Este último punto da fe de otro fenómeno interesantísimo, a saber, el proceso de igualación, identificación e incluso confusión entre nacionalistas nativistas y proteccionistas económicos. ¿Lo que estamos viviendo es propio de una dictadura, de una democracia iliberal o de una liberal? Términos que poca información aportan ya que, en lo que se refiere a la puesta en práctica de las medidas de confinamiento, por ejemplo, las diferencias resultan peligrosamente inapreciables. En este sentido, el coronavirus ha equiparado a los razonables y a los no razonables, a los tolerantes y a los intolerantes, pues todos abogan, al margen del maquillaje discursivo empleado, por medidas muy similares. Santiago Abascal lo sacó a relucir anoche desde la tribuna del Congreso de los Diputados. Y razón no le faltaba. En los primeros compases de la crisis (es decir, cuando el Gobierno todavía no la consideraba como tal), muchos tildaron a Vox de nacionalista por su deseo de cerrar las fronteras, política que ahora han adoptado, en mayor o menor medida, la práctica totalidad de los países del mundo, así como incluso la Unión Europea. Incoherencia manifiesta, que también pone de relieve esa igualación de los verdaderamente nacionalistas o proteccionistas o intolerantes con los que no lo son; entre los intransigentes y los que, sencillamente, desean superar la crisis. Peligroso enredo, pues, quizá, cuando esto acabe, el desembrollo no se produzca, o al menos, no completamente. ¿El motivo? Que el Estado, cuando pone su formidable maquinaria en marcha, es el Estado. Sin apellidos ni calificativos.

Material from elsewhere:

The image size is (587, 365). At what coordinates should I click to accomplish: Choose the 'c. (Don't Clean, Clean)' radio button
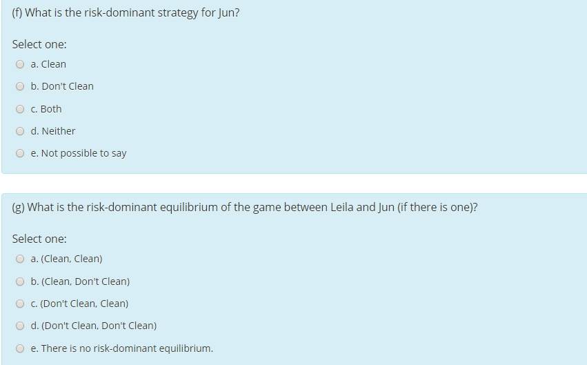tap(20, 304)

A la vista de esta disrupción global, no me atreveré a proclamar el fin de la globalización como la conocemos, o la decadencia del orden liberal internacional. No obstante, sí que aventuro un duro proceso de reflexión cuando el viento amaine. Resulta lógico pensar que la crisis dejará alguna secuela. Secuelas que pueden, y deben, hacer que nos replanteemos la arquitectura mundial y nacional, en especial, todo lo relativo a la falta de efectividad actual de la primera cuando surge el miedo y las personas buscan desesperadas liderazgo y soluciones rápidas. ¿Estamos ante el renacer del Estado? El tiempo lo dirá.